WHAT IS REQUIRED
From the Firefox session-restore thread below, list each distinct string that begins with "about:" or "browser.".

# firefox restore session/start new session



## scott0999 (Jan 8, 2005)

it seems firefox cannot tell the difference between a crash, or if you just have the browser open while shutting down/rebooting

apparently this is a bug, but im just curious.. is there anyway for the restore session option to still be available if theres a crash, but for the message to not come up if the browsers open and you shutdown/reboot?


----------



## Augie65 (Mar 24, 2005)

That is a bug that has been entered into the bug report that may or may not be corrected in the future. As it stands now, Firefox can't distinguish between a crash and an unexpected closure. 
The only options that I know for now is to type *about:config* in the address bar of Firefox and hit *Enter*. Go to *browser.sessionstore.resume_from_crash* and set it to *false*
This will disable the restore session.
You could try this to disable the message, but it will always be disabled until you remove the preference.
Go into *about:config* and Right-click in the list and select *New*> *String*.
Enter *browser.sessionstore.restore_prompt_uri* as the pref's name.

SUPPLIED MATERIAL
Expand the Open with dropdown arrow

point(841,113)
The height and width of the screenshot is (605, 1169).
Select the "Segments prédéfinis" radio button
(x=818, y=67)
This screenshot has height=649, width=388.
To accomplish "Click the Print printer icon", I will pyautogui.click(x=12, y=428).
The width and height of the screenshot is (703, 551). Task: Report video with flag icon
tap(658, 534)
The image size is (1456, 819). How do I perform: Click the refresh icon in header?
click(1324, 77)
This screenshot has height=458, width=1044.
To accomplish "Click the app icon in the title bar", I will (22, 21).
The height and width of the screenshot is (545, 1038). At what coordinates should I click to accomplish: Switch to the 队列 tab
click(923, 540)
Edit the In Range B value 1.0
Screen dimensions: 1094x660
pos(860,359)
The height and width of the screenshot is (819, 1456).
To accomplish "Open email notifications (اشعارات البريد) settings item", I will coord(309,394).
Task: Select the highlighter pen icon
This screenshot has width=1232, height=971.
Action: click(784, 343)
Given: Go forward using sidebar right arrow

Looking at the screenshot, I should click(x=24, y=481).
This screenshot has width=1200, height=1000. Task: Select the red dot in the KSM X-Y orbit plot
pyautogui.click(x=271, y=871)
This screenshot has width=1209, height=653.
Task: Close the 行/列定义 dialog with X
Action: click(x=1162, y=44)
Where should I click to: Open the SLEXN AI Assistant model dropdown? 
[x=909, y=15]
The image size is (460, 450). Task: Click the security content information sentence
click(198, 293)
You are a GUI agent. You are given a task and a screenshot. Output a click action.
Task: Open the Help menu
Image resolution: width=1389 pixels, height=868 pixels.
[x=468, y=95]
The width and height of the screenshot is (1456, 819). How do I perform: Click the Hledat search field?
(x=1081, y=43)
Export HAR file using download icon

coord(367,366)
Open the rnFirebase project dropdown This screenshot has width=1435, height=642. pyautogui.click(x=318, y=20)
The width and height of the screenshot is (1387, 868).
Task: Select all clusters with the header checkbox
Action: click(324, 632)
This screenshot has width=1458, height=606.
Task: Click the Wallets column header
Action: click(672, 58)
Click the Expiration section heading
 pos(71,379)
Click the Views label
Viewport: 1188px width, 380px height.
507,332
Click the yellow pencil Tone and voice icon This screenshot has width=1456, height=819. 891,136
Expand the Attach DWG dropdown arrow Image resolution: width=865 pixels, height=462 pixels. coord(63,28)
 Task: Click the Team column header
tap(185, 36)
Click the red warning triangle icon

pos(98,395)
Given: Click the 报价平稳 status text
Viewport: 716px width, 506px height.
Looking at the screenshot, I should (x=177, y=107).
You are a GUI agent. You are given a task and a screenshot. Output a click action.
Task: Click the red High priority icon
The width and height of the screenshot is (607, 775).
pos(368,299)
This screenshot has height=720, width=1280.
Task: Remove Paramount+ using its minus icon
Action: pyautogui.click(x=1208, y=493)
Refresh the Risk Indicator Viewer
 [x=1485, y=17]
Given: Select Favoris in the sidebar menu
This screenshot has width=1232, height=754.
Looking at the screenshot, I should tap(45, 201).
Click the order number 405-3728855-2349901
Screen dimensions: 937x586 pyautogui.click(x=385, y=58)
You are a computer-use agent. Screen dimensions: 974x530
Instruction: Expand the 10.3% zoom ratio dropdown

WRITTEN REPLY
- about:config
- browser.sessionstore.resume_from_crash
- browser.sessionstore.restore_prompt_uri